Sounds like now is the hard part. Because if the world turns out to be +6 or +4, the budget changes a lot.
Houlton, B. Z. and E. Bai. 2009. Imprint of denitrifying bacteria on the global terrestrial biosphere. Proceedings of the National Academy of Sciences of the United States of America 106:21713-21716.
Wednesday, January 6, 2010
Whither elevated CO2 research?
The list of major global changes is short. The world is becoming warmer, CO2 concentrations are rising, N deposition is increasing, agriculture continues to increase, and the world’s flora is becoming homogenized.
The list of major global change research efforts is even shorter. For all intents and purposes its now all about climate. Our research into understanding the extent and implications of N deposition is greatly diminished and comparably small. Land use we largely quantify with remote sensing but do little else. Invasive species are approached piecemeal, but not with any major initiatives.

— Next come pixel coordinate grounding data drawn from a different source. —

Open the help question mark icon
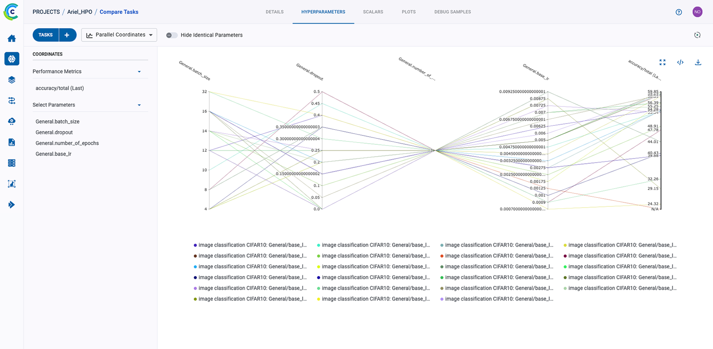The width and height of the screenshot is (713, 349). pyautogui.click(x=679, y=12)
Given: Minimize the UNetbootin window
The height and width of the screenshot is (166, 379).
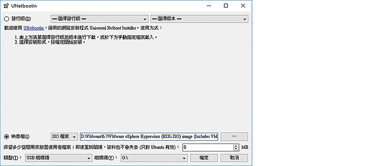Looking at the screenshot, I should click(x=209, y=6).

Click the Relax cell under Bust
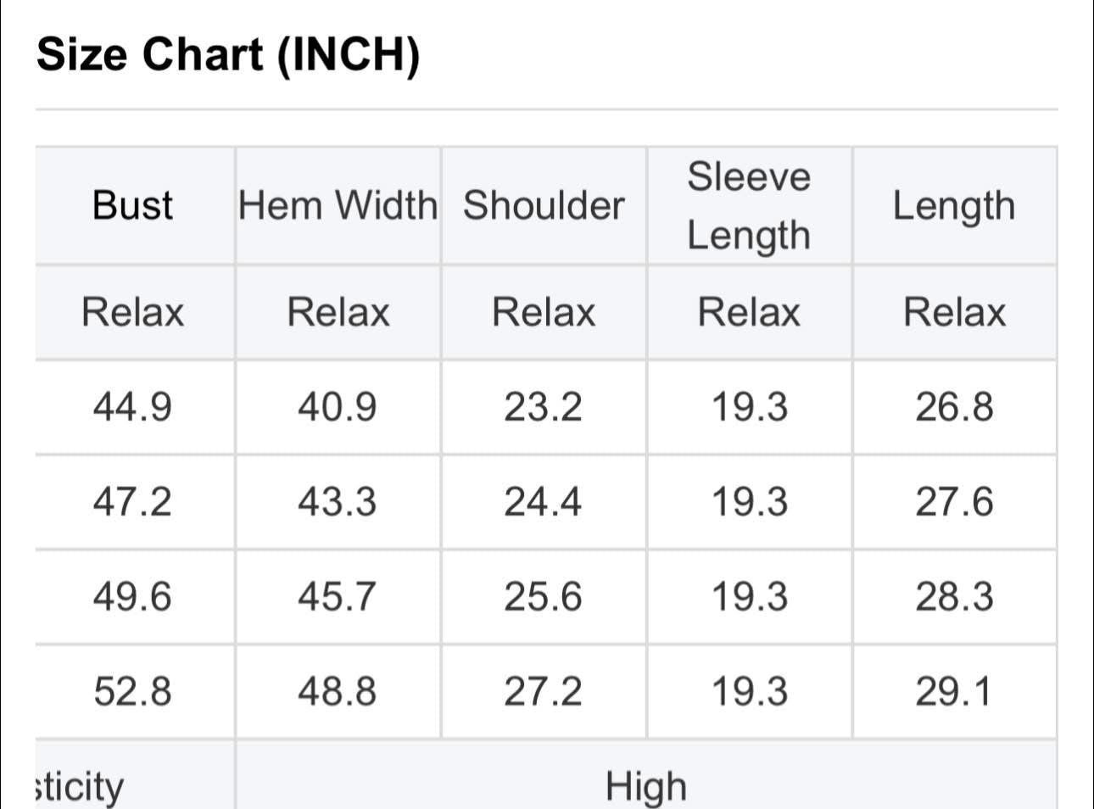click(x=132, y=312)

The surprising fall from grace has been research into elevated CO2. The politics behind this are one thing, but there is no indication that this remains a major research question. Do we understand the effects of elevated CO2 on ecosystems? Not even close. Does it seem like we do? For some, yes.
The reason the energy into elevated CO2 research has waned derives from the early focus of the research. Early research centered less on testing mechanistic hypotheses than on quantifying response ratios. The modeling community wanted to know how much will photosynthesis and NPP increase. For all intents and purposes, the Ainsworth and Long (2005) meta-analysis of responses of photosynthesis to elevated CO2 was, for some, the last important paper on the topic. I’m oversimplifying, but--with increases in elevated CO2, photosynthesis goes up 25%, stomatal conductance goes down about the same amount.
With that synthesis, with those response ratios, so withered the major impetus into elevated CO2. And with that, whither the research?
Without a major, overarching question, it is next to impossible to generate the funding necessary to sustain the research. The previous search for response ratios has fractured research into components that seek out other response ratios, but none of the remaining response ratios generate that much excitement.
In short, to reinvigorate CO2 research, look at the fundamental unanswered questions and question whether the current response ratios can be trusted. (This is largely what fueled a large round of research shifting from chambers to FACE technology.)
Here’s what we know:
Elevated CO2 increases water use efficiency.
Elevated CO2 increases nitrogen use efficiency.
Given these two points, here’s what we don’t know:
Elevated CO2 increases/decreases the relative limitation of water vs. nitrogen.
This is the major unanswered question for elevated CO2 research, because it’s one of the major question we have left for modern CO2 concentrations. If we do not understand the relative limitation of water and N to productivity and C storage now, and we know less about how CO2 will alter the balance, then we really can’t trust the average response from modern experiments if the relative availability of water and N will change in the future. And right now, from our experiments, we just do not know whether CO2 increases photosynthesis because more water is left in the soil or less N is needed to grow. Considering that if more water is left in the soil more N should be made available to plants, we might know what the average response is today, but not what it will be tomorrow. Without knowing why, we can't know what.
Surely, there are other major questions to go forward with, but without something as large as this, elevated CO2 research will continue to wither.